* [Texto de origem]:

====

O Manto Tupinambá marca, quatro séculos depois, o reencontro dos tupinambás com um artefato sagrado. Cobiçado no comércio transatlântico por comerciantes e negociadores, a vestimenta feita das encarnadas plumas de guará foi levada pelos europeus aos quatro cantos do mundo, parte do saque das riquezas do país que entrava no mapa e na rota das caravelas como Brasil.

A diáspora do manto foi tamanha que, no fim do século passado, havia apenas 11 exemplares deles, espalhados em museus da Bélgica, França, Itália, Suíça e Dinamarca, mas curiosamente, nenhum no Brasil. Uma distorção que fez com que os descendentes tupinambás vissem a vestimenta sagrada pela primeira vez em 2000, nos 500 anos do chamado “descobrimento”.

====

* [Informações registradas]:
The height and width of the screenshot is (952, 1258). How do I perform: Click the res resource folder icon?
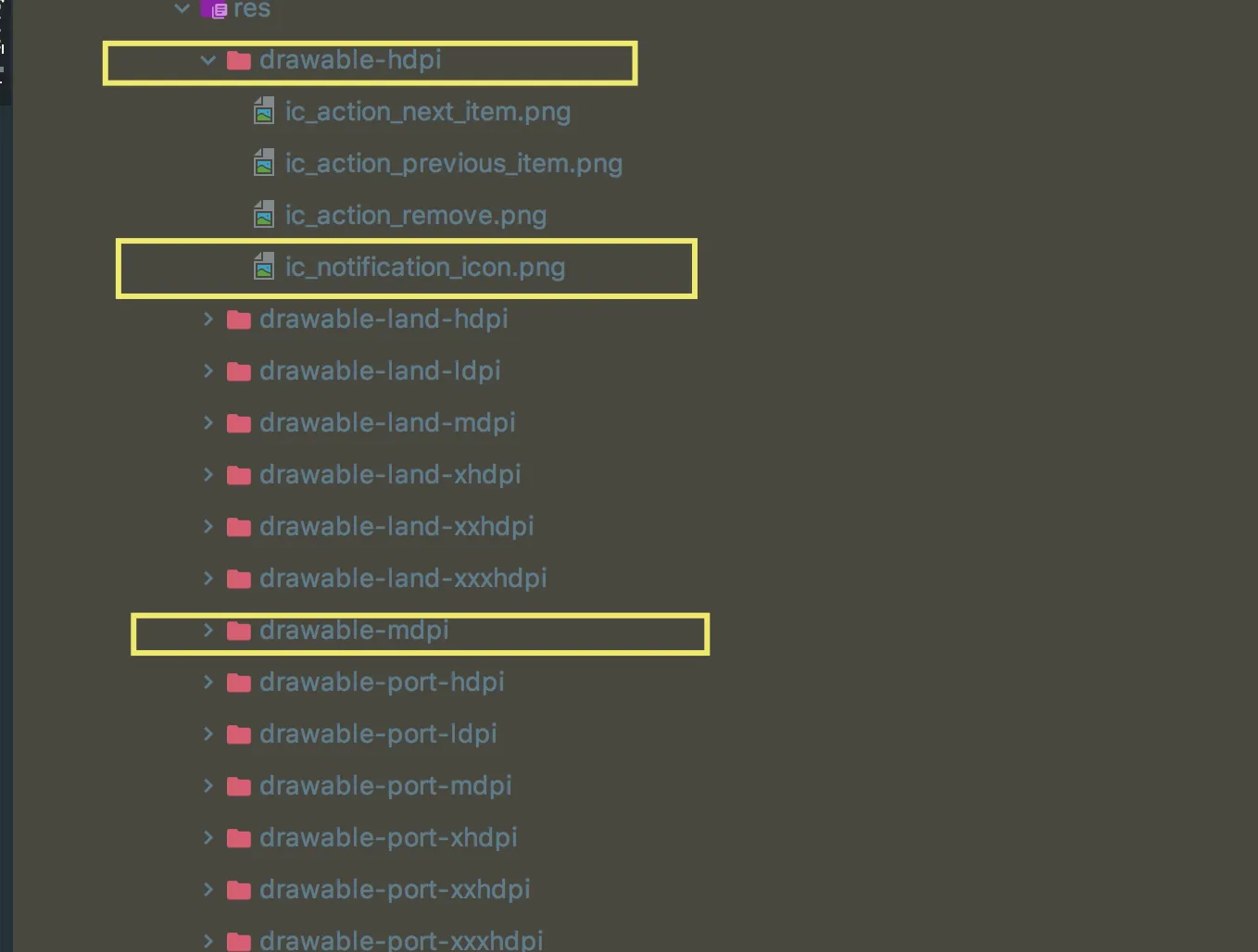coord(215,9)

====

* [O que se pede]:
1. Segundo o texto sobre o Manto Tupinambá, em que ano os descendentes tupinambás viram a vestimenta sagrada pela primeira vez?
2. Transcreva fielmente o trecho do texto sobre o Manto Tupinambá que se inicia nas palavras "O Manto Tupinambá" e termina em "caravelas como Brasil.".
3. Prossiga com o texto sobre o Manto Tupinambá a partir da última frase apresentada.

* [Respostas por tarefa]:
1. Em 2000, nos 500 anos do chamado “descobrimento”.

2.
O Manto Tupinambá marca, quatro séculos depois, o reencontro dos tupinambás com um artefato sagrado. Cobiçado no comércio transatlântico por comerciantes e negociadores, a vestimenta feita das encarnadas plumas de guará foi levada pelos europeus aos quatro cantos do mundo, parte do saque das riquezas do país que entrava no mapa e na rota das caravelas como Brasil.

3.
Era o manto do acervo do Museu Nacional da Dinamarca, “emprestado” pelos escandinavos aos brasileiros para a Mostra do Redescobrimento, parte das celebrações do quinto centenário do país. Foi lá que a jovem Glicéria percebeu um detalhe fundamental à “repatriação” do manto: os nós que prendiam as plumas ainda eram os mesmos feitos na sua tribo.

Hoje limitados entre a vila de Olivença, na Bahia, e no Baixo do Rio Tapajós, no Pará, há 500 anos os tupinambás eram parte de uma grande nação de falantes do ramo tupi, espalhados em praticamente todo o litoral brasileiro. Vem daí, segundo o filólogo Eduardo Navarro, a denominação de tupinambá, aglutinação de tupi, anama (família) e mbá (todos).

A partir de imagens do manto “dinamarquês”, Glicéria conseguiu reproduzir um novo artefato, feito não mais com penas do guará -  espécie em extinção - mas de pavão, gavião, coruja, pato e galinha. Finalizado em 2006, 400 anos depois os tupinambás voltavam a contar com um manto tecido por um dos seus, utilizado pelo pajé nas celebrações dos Encantados.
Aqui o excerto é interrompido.